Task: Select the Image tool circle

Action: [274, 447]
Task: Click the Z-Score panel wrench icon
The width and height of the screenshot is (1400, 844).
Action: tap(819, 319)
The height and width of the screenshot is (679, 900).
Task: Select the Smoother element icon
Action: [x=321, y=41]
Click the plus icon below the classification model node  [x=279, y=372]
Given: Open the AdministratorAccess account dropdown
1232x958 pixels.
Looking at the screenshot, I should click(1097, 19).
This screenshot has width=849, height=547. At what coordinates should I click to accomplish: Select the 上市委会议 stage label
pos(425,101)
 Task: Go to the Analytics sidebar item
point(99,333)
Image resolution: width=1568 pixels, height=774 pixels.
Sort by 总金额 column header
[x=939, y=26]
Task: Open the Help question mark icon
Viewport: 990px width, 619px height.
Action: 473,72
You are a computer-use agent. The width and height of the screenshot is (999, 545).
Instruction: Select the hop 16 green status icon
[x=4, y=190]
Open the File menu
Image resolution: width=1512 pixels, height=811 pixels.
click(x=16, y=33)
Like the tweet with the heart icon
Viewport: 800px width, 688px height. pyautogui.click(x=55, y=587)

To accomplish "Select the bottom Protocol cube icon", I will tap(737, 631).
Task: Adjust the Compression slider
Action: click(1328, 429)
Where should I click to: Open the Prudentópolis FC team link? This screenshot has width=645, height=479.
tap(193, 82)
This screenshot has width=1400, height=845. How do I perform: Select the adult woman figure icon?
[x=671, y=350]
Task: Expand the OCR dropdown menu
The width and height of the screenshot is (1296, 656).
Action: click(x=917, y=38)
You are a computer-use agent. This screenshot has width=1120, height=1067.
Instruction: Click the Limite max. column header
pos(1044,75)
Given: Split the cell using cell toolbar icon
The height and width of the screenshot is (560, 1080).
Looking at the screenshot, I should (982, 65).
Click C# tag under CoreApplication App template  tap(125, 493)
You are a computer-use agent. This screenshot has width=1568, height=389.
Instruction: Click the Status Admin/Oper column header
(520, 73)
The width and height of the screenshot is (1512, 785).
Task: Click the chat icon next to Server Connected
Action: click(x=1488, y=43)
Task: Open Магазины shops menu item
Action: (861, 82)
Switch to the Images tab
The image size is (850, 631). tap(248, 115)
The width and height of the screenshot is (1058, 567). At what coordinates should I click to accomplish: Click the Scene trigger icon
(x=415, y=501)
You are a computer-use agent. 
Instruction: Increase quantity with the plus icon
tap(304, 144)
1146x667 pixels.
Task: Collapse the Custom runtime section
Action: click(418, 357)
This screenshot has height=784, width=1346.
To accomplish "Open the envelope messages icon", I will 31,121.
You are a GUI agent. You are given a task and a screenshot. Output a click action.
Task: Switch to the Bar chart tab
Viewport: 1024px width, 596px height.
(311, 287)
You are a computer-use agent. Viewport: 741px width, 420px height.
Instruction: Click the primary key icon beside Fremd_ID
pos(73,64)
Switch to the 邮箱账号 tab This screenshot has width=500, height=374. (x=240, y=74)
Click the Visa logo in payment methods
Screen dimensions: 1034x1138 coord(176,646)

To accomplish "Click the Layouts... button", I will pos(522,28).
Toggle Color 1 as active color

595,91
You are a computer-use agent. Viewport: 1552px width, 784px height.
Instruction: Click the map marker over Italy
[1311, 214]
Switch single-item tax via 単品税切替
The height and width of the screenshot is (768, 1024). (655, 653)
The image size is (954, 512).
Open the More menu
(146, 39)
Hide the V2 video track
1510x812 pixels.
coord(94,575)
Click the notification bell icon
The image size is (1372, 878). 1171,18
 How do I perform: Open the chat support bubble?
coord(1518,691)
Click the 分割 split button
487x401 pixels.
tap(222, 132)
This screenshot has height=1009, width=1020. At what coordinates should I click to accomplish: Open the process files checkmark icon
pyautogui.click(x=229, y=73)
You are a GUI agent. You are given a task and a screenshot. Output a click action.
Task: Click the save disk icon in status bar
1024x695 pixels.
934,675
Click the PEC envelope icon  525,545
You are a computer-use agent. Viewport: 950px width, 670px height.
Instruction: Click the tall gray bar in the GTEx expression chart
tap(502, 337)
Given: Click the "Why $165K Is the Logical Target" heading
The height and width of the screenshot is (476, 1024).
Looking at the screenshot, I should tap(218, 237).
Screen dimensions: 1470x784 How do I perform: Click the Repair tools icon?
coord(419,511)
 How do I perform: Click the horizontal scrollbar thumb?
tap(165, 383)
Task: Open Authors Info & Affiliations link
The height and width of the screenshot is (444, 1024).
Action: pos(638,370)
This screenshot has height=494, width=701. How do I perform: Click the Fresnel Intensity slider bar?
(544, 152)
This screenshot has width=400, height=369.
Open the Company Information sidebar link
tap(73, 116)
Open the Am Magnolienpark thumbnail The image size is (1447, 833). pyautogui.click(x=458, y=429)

....

ASSIGNMENT
The entries listed above are to be output exactly. Leave none out.

SOLVED EXERCISE
Task: Select the Image tool circle

Action: [274, 447]
Task: Click the Z-Score panel wrench icon
The width and height of the screenshot is (1400, 844).
Action: tap(819, 319)
The height and width of the screenshot is (679, 900).
Task: Select the Smoother element icon
Action: [x=321, y=41]
Click the plus icon below the classification model node  [x=279, y=372]
Given: Open the AdministratorAccess account dropdown
1232x958 pixels.
Looking at the screenshot, I should click(1097, 19).
This screenshot has width=849, height=547. At what coordinates should I click to accomplish: Select the 上市委会议 stage label
pos(425,101)
 Task: Go to the Analytics sidebar item
point(99,333)
Image resolution: width=1568 pixels, height=774 pixels.
Sort by 总金额 column header
[x=939, y=26]
Task: Open the Help question mark icon
Viewport: 990px width, 619px height.
Action: 473,72
You are a computer-use agent. The width and height of the screenshot is (999, 545).
Instruction: Select the hop 16 green status icon
[x=4, y=190]
Open the File menu
Image resolution: width=1512 pixels, height=811 pixels.
click(x=16, y=33)
Like the tweet with the heart icon
Viewport: 800px width, 688px height. pyautogui.click(x=55, y=587)

To accomplish "Select the bottom Protocol cube icon", I will tap(737, 631).
Task: Adjust the Compression slider
Action: click(1328, 429)
Where should I click to: Open the Prudentópolis FC team link? This screenshot has width=645, height=479.
tap(193, 82)
This screenshot has width=1400, height=845. How do I perform: Select the adult woman figure icon?
[x=671, y=350]
Task: Expand the OCR dropdown menu
The width and height of the screenshot is (1296, 656).
Action: click(x=917, y=38)
You are a computer-use agent. This screenshot has width=1120, height=1067.
Instruction: Click the Limite max. column header
pos(1044,75)
Given: Split the cell using cell toolbar icon
The height and width of the screenshot is (560, 1080).
Looking at the screenshot, I should (982, 65).
Click C# tag under CoreApplication App template  tap(125, 493)
You are a computer-use agent. This screenshot has width=1568, height=389.
Instruction: Click the Status Admin/Oper column header
(520, 73)
The width and height of the screenshot is (1512, 785).
Task: Click the chat icon next to Server Connected
Action: click(x=1488, y=43)
Task: Open Магазины shops menu item
Action: (861, 82)
Switch to the Images tab
The image size is (850, 631). tap(248, 115)
The width and height of the screenshot is (1058, 567). At what coordinates should I click to accomplish: Click the Scene trigger icon
(x=415, y=501)
You are a computer-use agent. 
Instruction: Increase quantity with the plus icon
tap(304, 144)
1146x667 pixels.
Task: Collapse the Custom runtime section
Action: click(418, 357)
This screenshot has height=784, width=1346.
To accomplish "Open the envelope messages icon", I will 31,121.
You are a GUI agent. You are given a task and a screenshot. Output a click action.
Task: Switch to the Bar chart tab
Viewport: 1024px width, 596px height.
(311, 287)
You are a computer-use agent. Viewport: 741px width, 420px height.
Instruction: Click the primary key icon beside Fremd_ID
pos(73,64)
Switch to the 邮箱账号 tab This screenshot has width=500, height=374. (x=240, y=74)
Click the Visa logo in payment methods
Screen dimensions: 1034x1138 coord(176,646)

To accomplish "Click the Layouts... button", I will pos(522,28).
Toggle Color 1 as active color

595,91
You are a computer-use agent. Viewport: 1552px width, 784px height.
Instruction: Click the map marker over Italy
[1311, 214]
Switch single-item tax via 単品税切替
The height and width of the screenshot is (768, 1024). (655, 653)
The image size is (954, 512).
Open the More menu
(146, 39)
Hide the V2 video track
1510x812 pixels.
coord(94,575)
Click the notification bell icon
The image size is (1372, 878). 1171,18
 How do I perform: Open the chat support bubble?
coord(1518,691)
Click the 分割 split button
487x401 pixels.
tap(222, 132)
This screenshot has height=1009, width=1020. At what coordinates should I click to accomplish: Open the process files checkmark icon
pyautogui.click(x=229, y=73)
You are a GUI agent. You are given a task and a screenshot. Output a click action.
Task: Click the save disk icon in status bar
1024x695 pixels.
934,675
Click the PEC envelope icon  525,545
You are a computer-use agent. Viewport: 950px width, 670px height.
Instruction: Click the tall gray bar in the GTEx expression chart
tap(502, 337)
Given: Click the "Why $165K Is the Logical Target" heading
The height and width of the screenshot is (476, 1024).
Looking at the screenshot, I should tap(218, 237).
Screen dimensions: 1470x784 How do I perform: Click the Repair tools icon?
coord(419,511)
 How do I perform: Click the horizontal scrollbar thumb?
tap(165, 383)
Task: Open Authors Info & Affiliations link
The height and width of the screenshot is (444, 1024).
Action: pos(638,370)
This screenshot has height=494, width=701. How do I perform: Click the Fresnel Intensity slider bar?
(544, 152)
This screenshot has width=400, height=369.
Open the Company Information sidebar link
tap(73, 116)
Open the Am Magnolienpark thumbnail The image size is (1447, 833). pyautogui.click(x=458, y=429)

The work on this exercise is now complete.